[Exercise] Copy exactly, beginning with the line holding "Given: Click the Share button" and ending with the final line of the data beneath this task; copy nothing else, and leave out every picture.

[Data provided]

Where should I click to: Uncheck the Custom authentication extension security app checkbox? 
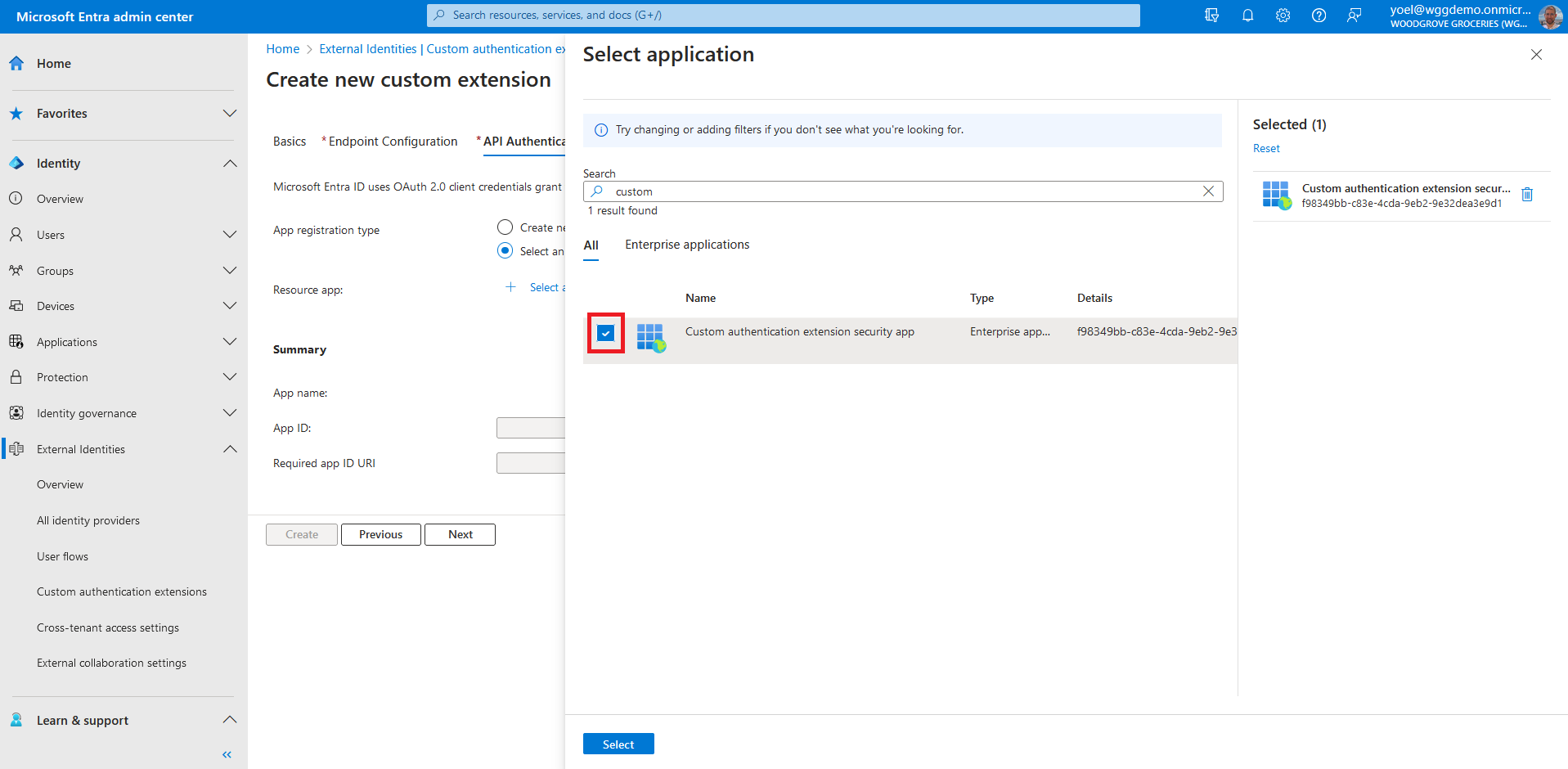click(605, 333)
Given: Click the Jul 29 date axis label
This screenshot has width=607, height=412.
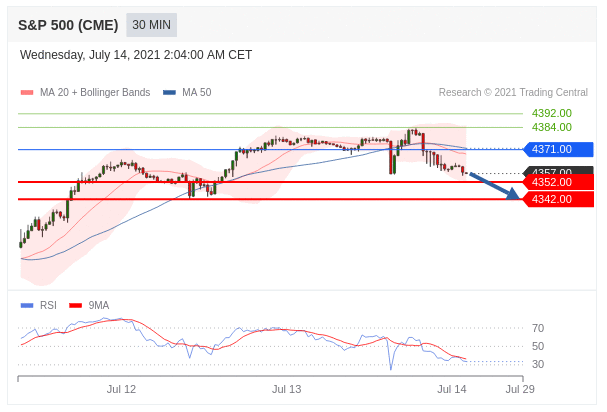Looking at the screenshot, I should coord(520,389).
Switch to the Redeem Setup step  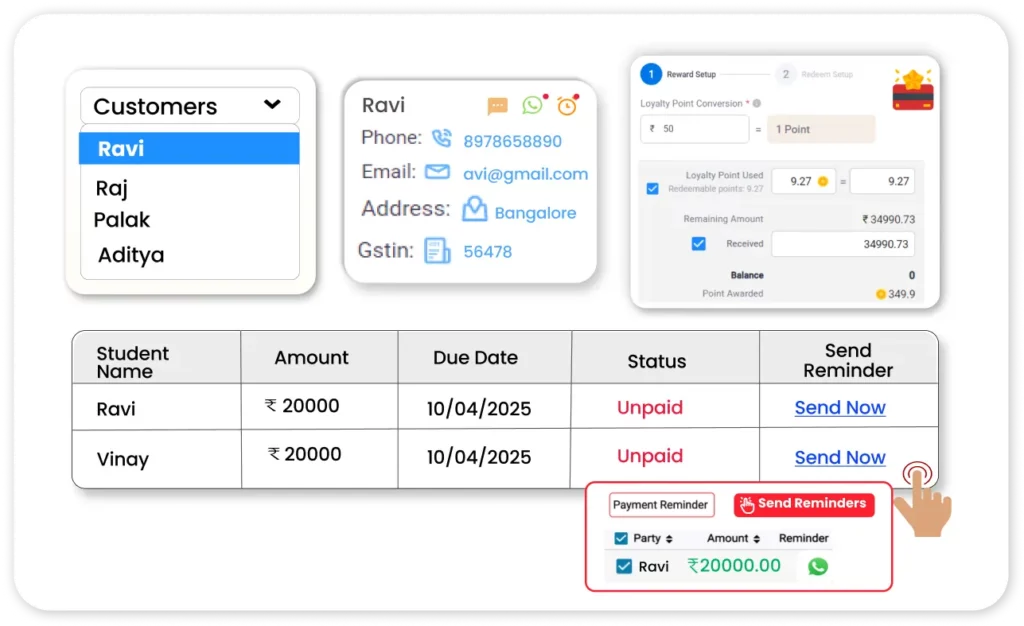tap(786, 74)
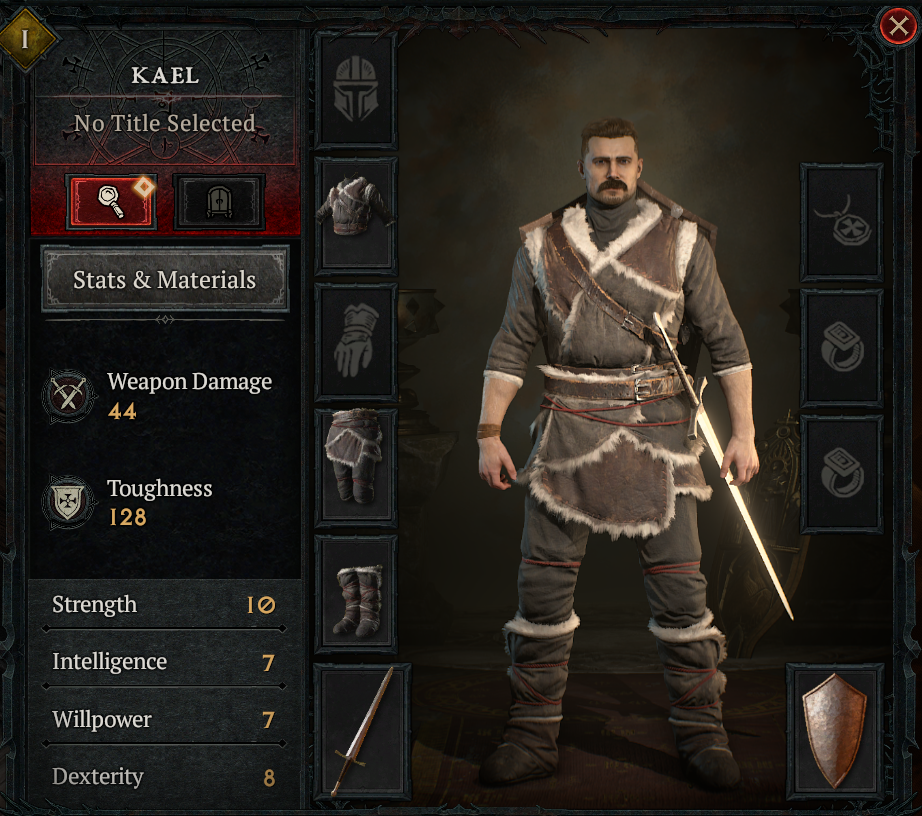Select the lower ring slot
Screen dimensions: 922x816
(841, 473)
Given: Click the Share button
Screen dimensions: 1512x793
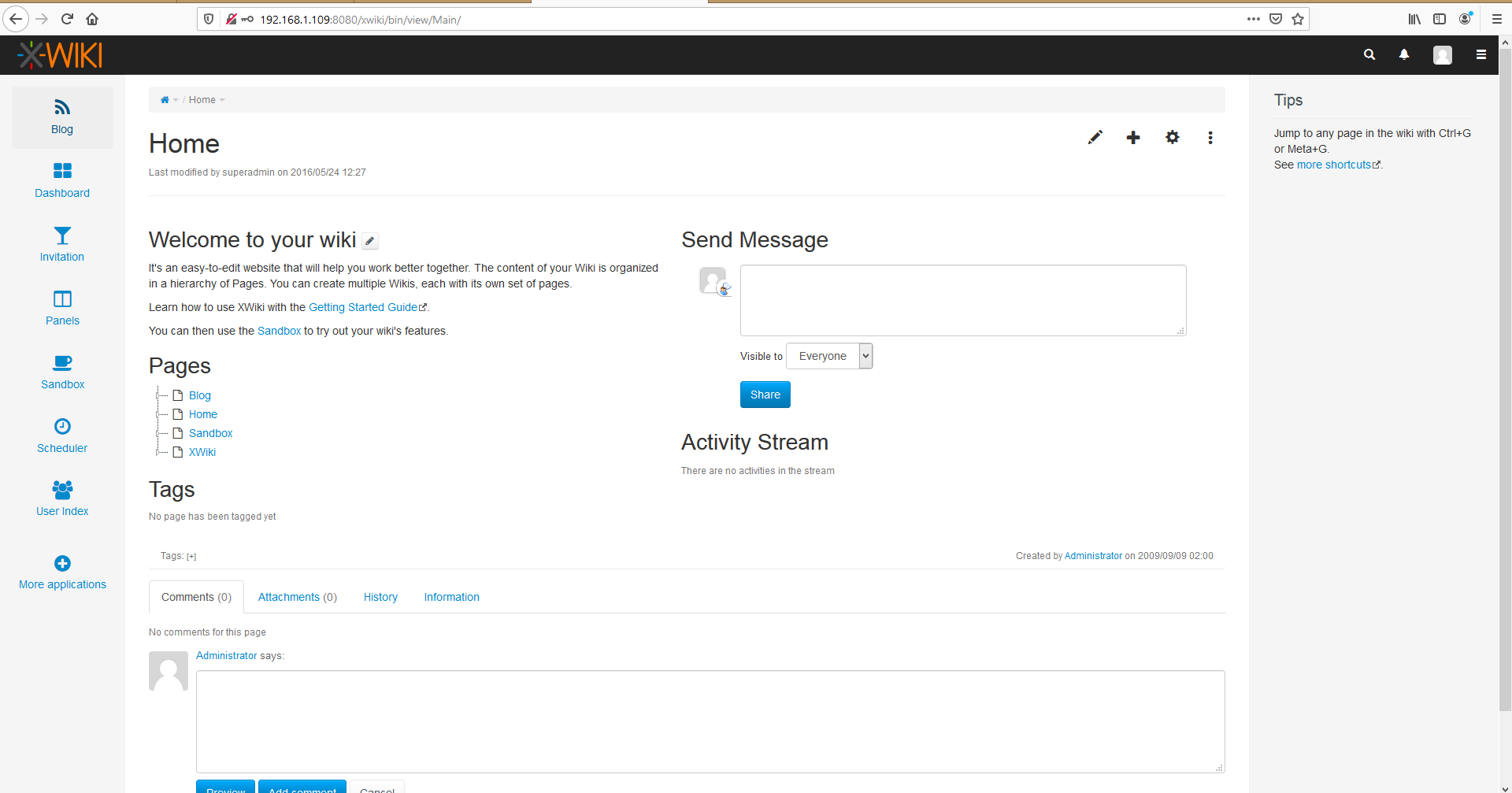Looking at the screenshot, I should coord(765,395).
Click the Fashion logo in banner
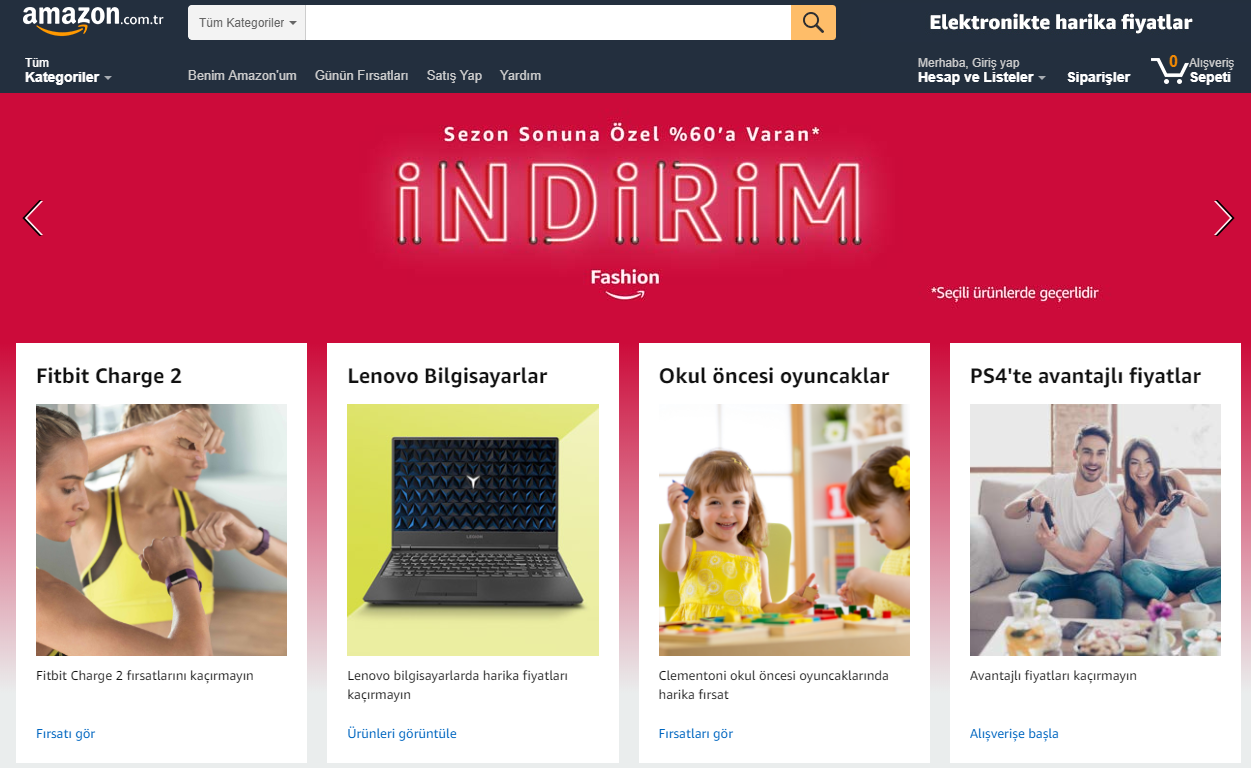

[Solution]
Given: Click the Share button
Screen dimensions: 1512x793
Looking at the screenshot, I should coord(765,395).
Click the Fashion logo in banner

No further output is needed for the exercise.